= RECORDS FOR THE EXERCISE =
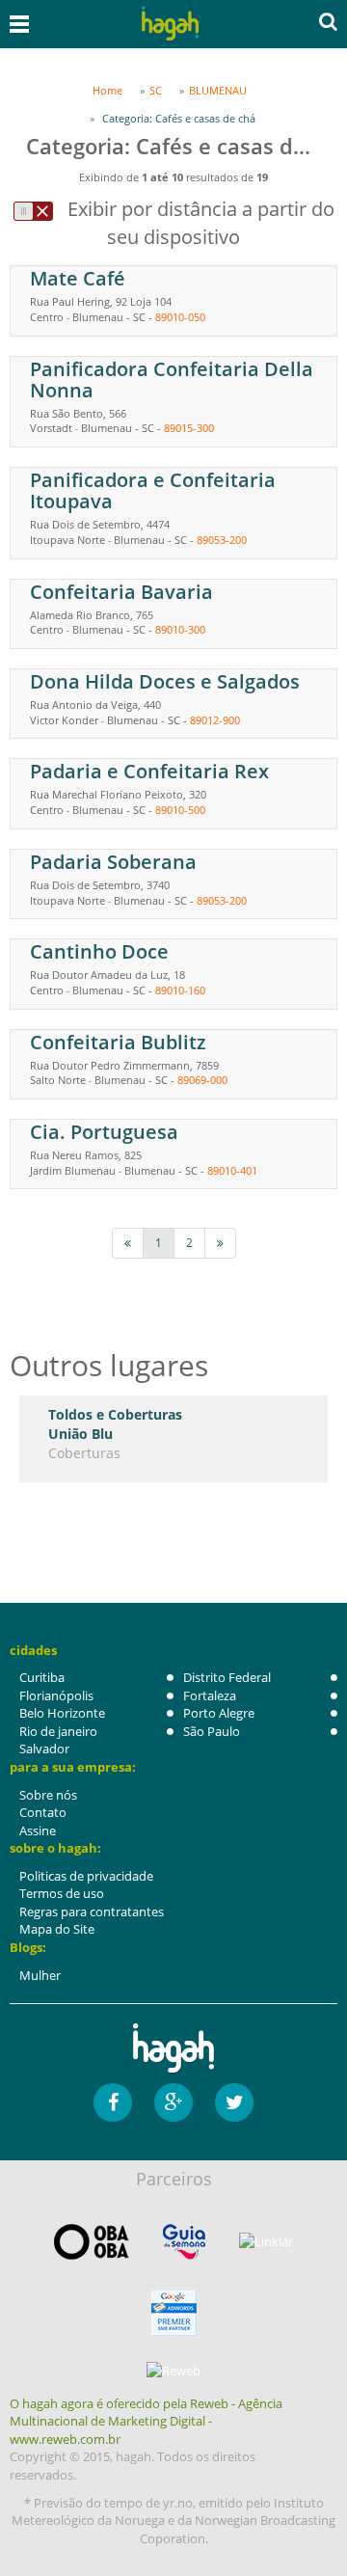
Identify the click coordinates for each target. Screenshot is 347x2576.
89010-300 (180, 629)
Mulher (40, 1975)
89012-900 (215, 720)
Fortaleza (209, 1695)
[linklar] (266, 2242)
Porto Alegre (218, 1713)
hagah (170, 23)
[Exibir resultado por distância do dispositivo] (33, 211)
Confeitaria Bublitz (118, 1042)
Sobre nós (48, 1794)
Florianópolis (56, 1695)
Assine (37, 1830)
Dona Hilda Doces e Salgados (165, 681)
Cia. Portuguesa (104, 1132)
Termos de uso (61, 1893)
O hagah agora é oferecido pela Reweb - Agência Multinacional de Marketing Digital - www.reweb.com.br (146, 2421)
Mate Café (77, 278)
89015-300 (189, 427)
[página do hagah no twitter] (234, 2102)
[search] (328, 21)
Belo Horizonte (62, 1713)
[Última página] (220, 1243)
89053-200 (222, 539)
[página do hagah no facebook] (112, 2102)
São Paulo (211, 1731)
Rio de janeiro (58, 1731)
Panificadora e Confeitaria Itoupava (153, 490)
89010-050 (180, 317)
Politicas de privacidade (86, 1876)
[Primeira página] (128, 1243)
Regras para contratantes (91, 1911)
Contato (43, 1812)
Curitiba (42, 1677)
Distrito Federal (227, 1677)
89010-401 (232, 1170)
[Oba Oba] (91, 2242)
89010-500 (180, 809)
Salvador (44, 1748)
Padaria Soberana (113, 862)
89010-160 (180, 990)
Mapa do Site (56, 1929)
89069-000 (202, 1079)
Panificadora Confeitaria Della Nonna (171, 379)
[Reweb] (173, 2370)
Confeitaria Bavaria (121, 592)
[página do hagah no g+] (173, 2102)
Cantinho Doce (99, 951)
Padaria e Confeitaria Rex (149, 771)
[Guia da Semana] (184, 2242)
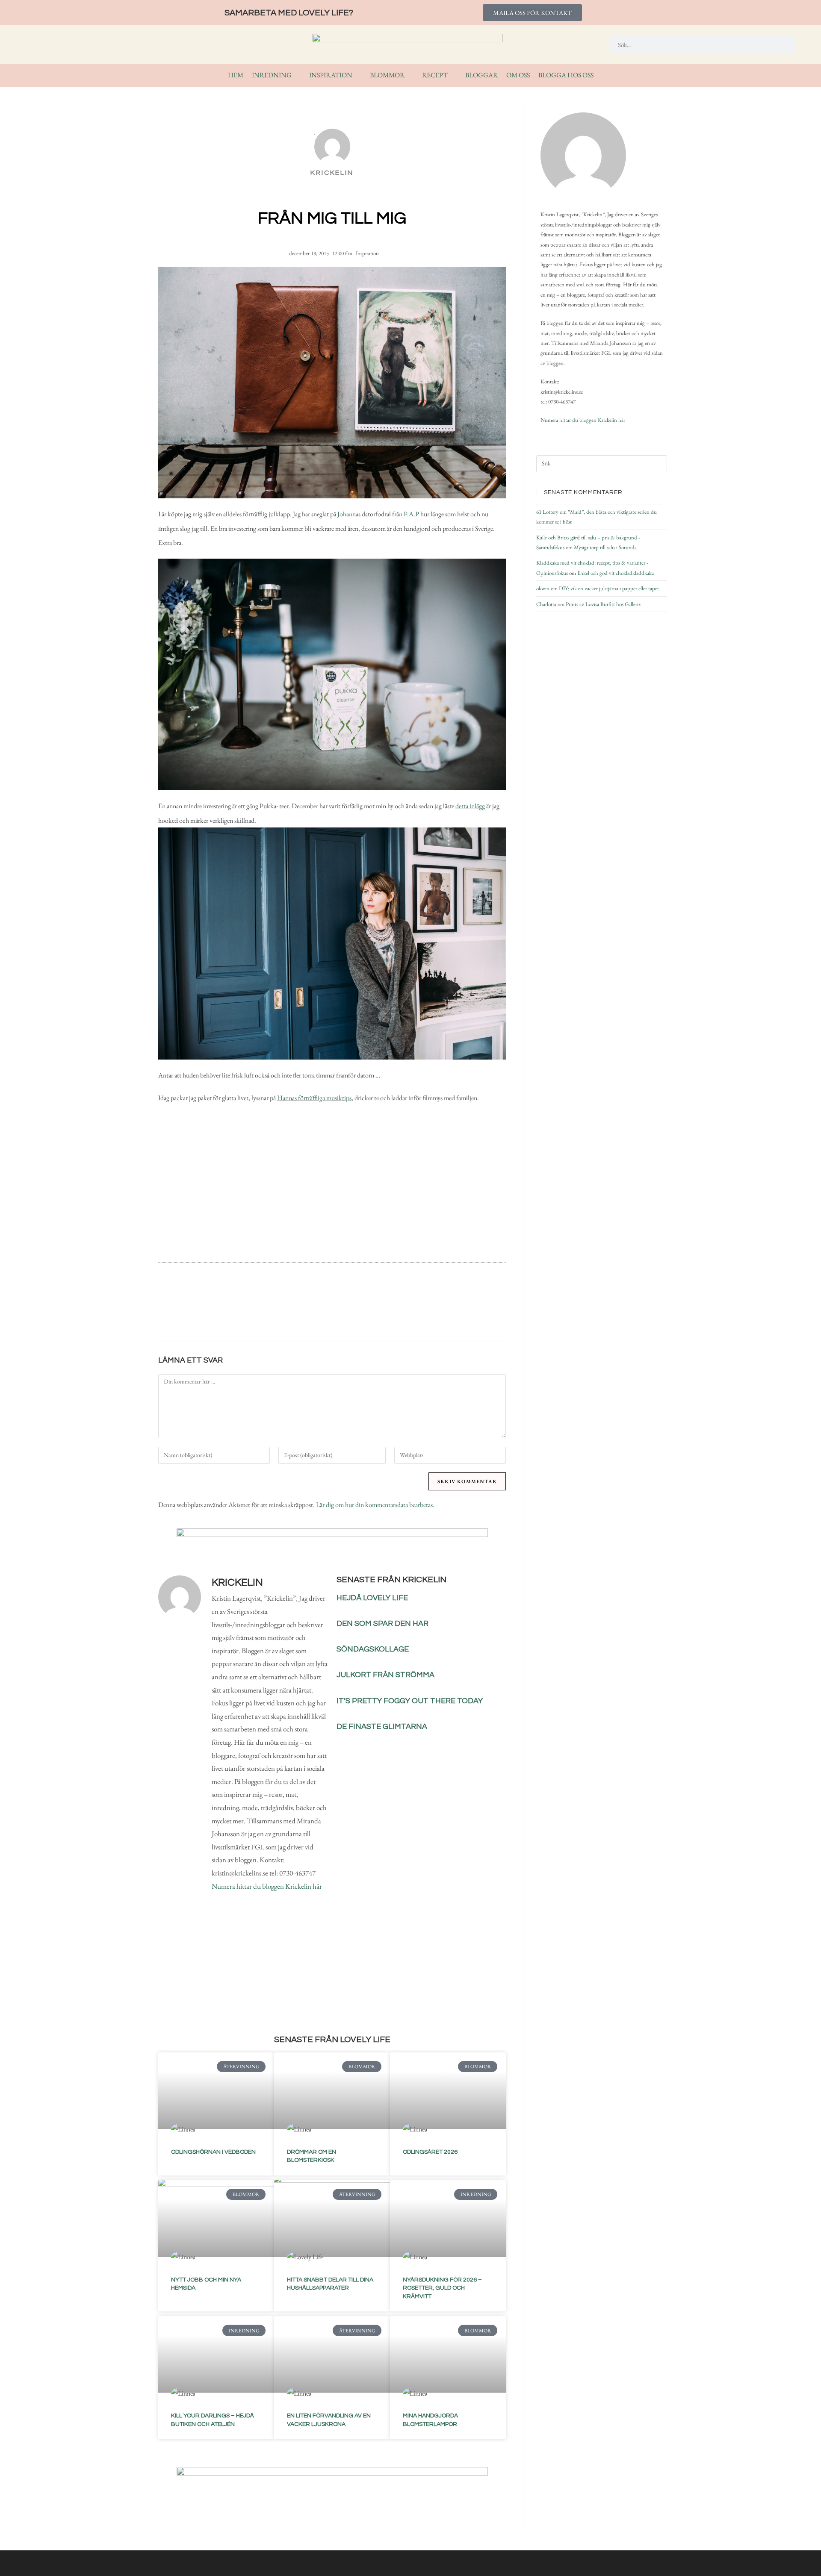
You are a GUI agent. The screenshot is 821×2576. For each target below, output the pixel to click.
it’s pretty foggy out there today (410, 1701)
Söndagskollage (373, 1649)
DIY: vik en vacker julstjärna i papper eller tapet (609, 588)
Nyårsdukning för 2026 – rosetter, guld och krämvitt (442, 2288)
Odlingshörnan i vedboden (213, 2152)
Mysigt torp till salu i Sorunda (605, 547)
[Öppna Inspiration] (357, 75)
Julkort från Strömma (385, 1675)
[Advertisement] (332, 1186)
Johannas (348, 513)
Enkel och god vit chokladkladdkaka (615, 573)
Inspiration (367, 253)
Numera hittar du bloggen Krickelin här (267, 1886)
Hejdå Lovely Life (372, 1598)
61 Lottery (547, 511)
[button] (283, 1312)
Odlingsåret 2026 (430, 2152)
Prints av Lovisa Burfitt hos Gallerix (603, 604)
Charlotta (546, 604)
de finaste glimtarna (382, 1726)
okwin (542, 588)
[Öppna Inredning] (297, 75)
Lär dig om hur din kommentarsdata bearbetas (374, 1504)
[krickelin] (583, 155)
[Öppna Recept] (453, 75)
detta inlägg (470, 805)
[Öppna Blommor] (410, 75)
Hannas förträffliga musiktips (314, 1097)
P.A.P (411, 513)
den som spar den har (382, 1623)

= PROBLEM STATEMENT =
Your task is to retype exactly, and only, the lines from the one that holds "Assine (37, 1830)" through the end of the listing, both end lines included, without any pictures.

= WRITTEN SOLUTION =
Assine (37, 1830)
Dona Hilda Doces e Salgados (165, 681)
Cia. Portuguesa (104, 1132)
Termos de uso (61, 1893)
O hagah agora é oferecido pela Reweb - Agência Multinacional de Marketing Digital - www.reweb.com.br (146, 2421)
Mate Café (77, 278)
89015-300 (189, 427)
[página do hagah no twitter] (234, 2102)
[search] (328, 21)
Belo Horizonte (62, 1713)
[Última página] (220, 1243)
89053-200 (222, 539)
[página do hagah no facebook] (112, 2102)
São Paulo (211, 1731)
Rio de janeiro (58, 1731)
Panificadora e Confeitaria Itoupava (153, 490)
89010-050 (180, 317)
Politicas de privacidade (86, 1876)
[Primeira página] (128, 1243)
Regras para contratantes (91, 1911)
Contato (43, 1812)
Curitiba (42, 1677)
Distrito Federal (227, 1677)
89010-401 (232, 1170)
[Oba Oba] (91, 2242)
89010-500 (180, 809)
Salvador (44, 1748)
Padaria Soberana (113, 862)
89010-160 (180, 990)
Mapa do Site (56, 1929)
89069-000 (202, 1079)
Panificadora Confeitaria Della Nonna (171, 379)
[Reweb] (173, 2370)
Confeitaria Bavaria (121, 592)
[página do hagah no g+] (173, 2102)
Cantinho Doce (99, 951)
Padaria e Confeitaria Rex (149, 771)
[Guia da Semana] (184, 2242)
You are a GUI agent. The screenshot is 821×2576. For each target below, output the pixel to click.
it’s pretty foggy out there today (410, 1701)
Söndagskollage (373, 1649)
DIY: vik en vacker julstjärna i papper eller tapet (609, 588)
Nyårsdukning för 2026 – rosetter, guld och krämvitt (442, 2288)
Odlingshörnan i vedboden (213, 2152)
Mysigt torp till salu i Sorunda (605, 547)
[Öppna Inspiration] (357, 75)
Julkort från Strömma (385, 1675)
[Advertisement] (332, 1186)
Johannas (348, 513)
Enkel och god vit chokladkladdkaka (615, 573)
Inspiration (367, 253)
Numera hittar du bloggen Krickelin här (267, 1886)
Hejdå Lovely Life (372, 1598)
61 Lottery (547, 511)
[button] (283, 1312)
Odlingsåret 2026 (430, 2152)
Prints av Lovisa Burfitt hos Gallerix (603, 604)
Charlotta (546, 604)
de finaste glimtarna (382, 1726)
okwin (542, 588)
[Öppna Inredning] (297, 75)
Lär dig om hur din kommentarsdata bearbetas (374, 1504)
[krickelin] (583, 155)
[Öppna Recept] (453, 75)
detta inlägg (470, 805)
[Öppna Blommor] (410, 75)
Hannas förträffliga musiktips (314, 1097)
P.A.P (411, 513)
den som spar den har (382, 1623)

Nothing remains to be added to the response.